Interpretation of complex number in 1d. In order to solve the equation $$x^2 + 1 = 0$$ we introduce the imaginary number $i$. But to interpret the complex numbers we think of them as laying in the complex plane, which is a 2d plane.
It turns out that instead of introducing the imaginary unit $i$ we can represent the problem with $2\times 2$ matrices. Since they follow the same algebra, if we define
$$R=
  \begin{bmatrix}
    1 & 0  \\
    0 & 1 
  \end{bmatrix}$$
and
$$i=
  \begin{bmatrix}
    0 & 1  \\
    -1 & 0 
  \end{bmatrix}.$$
In both cases it seems that we start with an equation in 1d but end up with having to use 2d solution methods.
To me this solution method seems to solve the problem but supply a wrong interpretation. Are there other representations of the solution which does not have this problem?
I'll rephrase my question:
Is there a way to solve $$x^2 + 1 = 0$$
without having to introduce objects which has a natural 2d interpretation?
 A: You need to introduce 2-D objects. Like said in the comments, you cannot see complex numbers on a straight line because this would mean they have an ordering (which is proven they do not have). The point here is that you need a mathematical structure in which an element (called $i$ often) is such that $i^2=-1$. So you introduce the imaginary numbers to fulfill this request. Now if you go and define operations, you see that they are well defined and thus you have come up with an algebraic structure in which you can actually solve your equation. Since the element $i$ is not real, you define the basis $\{1,i\}$ for the new object you are dealing with and it is just natural to represent a vector space of dimension 2 with a plane. 
As you have pointed out, complex numbers can also be represented through real matrices. In fact, they are just another equivalent way to write complex numbers, because again what is important is the structure your operations define, not the objects you are dealing with.
So I think the answer would be no, because you need to introduce a new element (call it $i$ or whatever you want) which is not a real number, and thus you will always end with a basis of 2 elements.

# DATASET EXTRACT
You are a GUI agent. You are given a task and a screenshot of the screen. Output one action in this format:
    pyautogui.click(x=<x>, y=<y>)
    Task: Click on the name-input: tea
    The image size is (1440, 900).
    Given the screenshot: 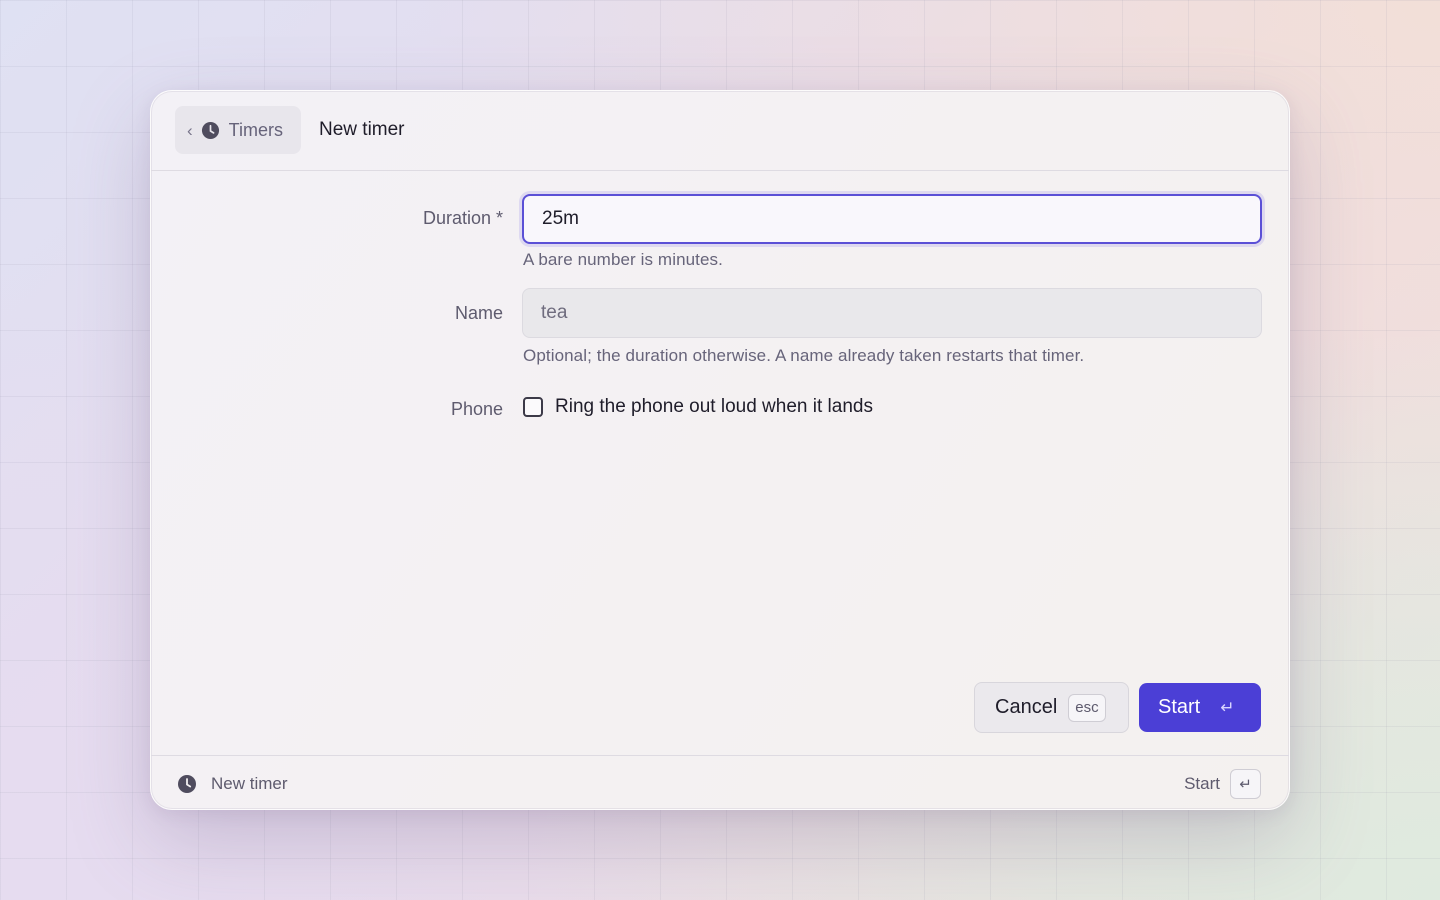 What is the action you would take?
    pyautogui.click(x=892, y=313)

# EXERCISE GOAL
Return the passage of the complex-number thread from "Interpretation of complex" up to and including "2d solution methods.".

# THE COMPLETED TASK
Interpretation of complex number in 1d. In order to solve the equation $$x^2 + 1 = 0$$ we introduce the imaginary number $i$. But to interpret the complex numbers we think of them as laying in the complex plane, which is a 2d plane.
It turns out that instead of introducing the imaginary unit $i$ we can represent the problem with $2\times 2$ matrices. Since they follow the same algebra, if we define
$$R=
  \begin{bmatrix}
    1 & 0  \\
    0 & 1 
  \end{bmatrix}$$
and
$$i=
  \begin{bmatrix}
    0 & 1  \\
    -1 & 0 
  \end{bmatrix}.$$
In both cases it seems that we start with an equation in 1d but end up with having to use 2d solution methods.